*** 提供された記録
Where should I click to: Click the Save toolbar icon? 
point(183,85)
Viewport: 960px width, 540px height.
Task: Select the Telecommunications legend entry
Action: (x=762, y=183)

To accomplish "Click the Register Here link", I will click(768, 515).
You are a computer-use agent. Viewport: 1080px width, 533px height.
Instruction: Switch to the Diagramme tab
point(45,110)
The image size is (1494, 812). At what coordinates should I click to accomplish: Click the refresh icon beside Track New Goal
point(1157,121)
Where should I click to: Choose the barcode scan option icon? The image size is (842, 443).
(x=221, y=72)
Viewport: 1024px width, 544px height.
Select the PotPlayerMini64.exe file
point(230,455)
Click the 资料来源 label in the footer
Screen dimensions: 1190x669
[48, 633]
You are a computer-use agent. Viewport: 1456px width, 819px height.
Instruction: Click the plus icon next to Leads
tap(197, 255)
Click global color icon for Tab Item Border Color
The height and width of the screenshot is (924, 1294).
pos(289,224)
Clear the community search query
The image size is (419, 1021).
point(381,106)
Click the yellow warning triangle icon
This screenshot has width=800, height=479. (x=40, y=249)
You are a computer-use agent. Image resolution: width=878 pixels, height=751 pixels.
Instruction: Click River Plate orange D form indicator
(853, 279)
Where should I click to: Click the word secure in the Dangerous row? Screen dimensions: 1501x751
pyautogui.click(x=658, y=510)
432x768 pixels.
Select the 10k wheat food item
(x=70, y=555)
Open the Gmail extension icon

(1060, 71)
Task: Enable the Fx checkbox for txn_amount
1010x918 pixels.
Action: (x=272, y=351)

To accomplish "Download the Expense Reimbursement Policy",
******
上の記録の「Instruction」を「Command」に差し替え、ほかは一切変えずにすべての行を書き直してください。

Where should I click to: Click the Save toolbar icon? 
point(183,85)
Viewport: 960px width, 540px height.
Task: Select the Telecommunications legend entry
Action: (x=762, y=183)

To accomplish "Click the Register Here link", I will click(768, 515).
You are a computer-use agent. Viewport: 1080px width, 533px height.
Command: Switch to the Diagramme tab
point(45,110)
The image size is (1494, 812). At what coordinates should I click to accomplish: Click the refresh icon beside Track New Goal
point(1157,121)
Where should I click to: Choose the barcode scan option icon? The image size is (842, 443).
(x=221, y=72)
Viewport: 1024px width, 544px height.
Select the PotPlayerMini64.exe file
point(230,455)
Click the 资料来源 label in the footer
Screen dimensions: 1190x669
[48, 633]
You are a computer-use agent. Viewport: 1456px width, 819px height.
Command: Click the plus icon next to Leads
tap(197, 255)
Click global color icon for Tab Item Border Color
The height and width of the screenshot is (924, 1294).
pos(289,224)
Clear the community search query
The image size is (419, 1021).
point(381,106)
Click the yellow warning triangle icon
This screenshot has width=800, height=479. (x=40, y=249)
You are a computer-use agent. Image resolution: width=878 pixels, height=751 pixels.
Command: Click River Plate orange D form indicator
(853, 279)
Where should I click to: Click the word secure in the Dangerous row? Screen dimensions: 1501x751
pyautogui.click(x=658, y=510)
432x768 pixels.
Select the 10k wheat food item
(x=70, y=555)
Open the Gmail extension icon

(1060, 71)
Task: Enable the Fx checkbox for txn_amount
1010x918 pixels.
Action: (x=272, y=351)

To accomplish "Download the Expense Reimbursement Policy",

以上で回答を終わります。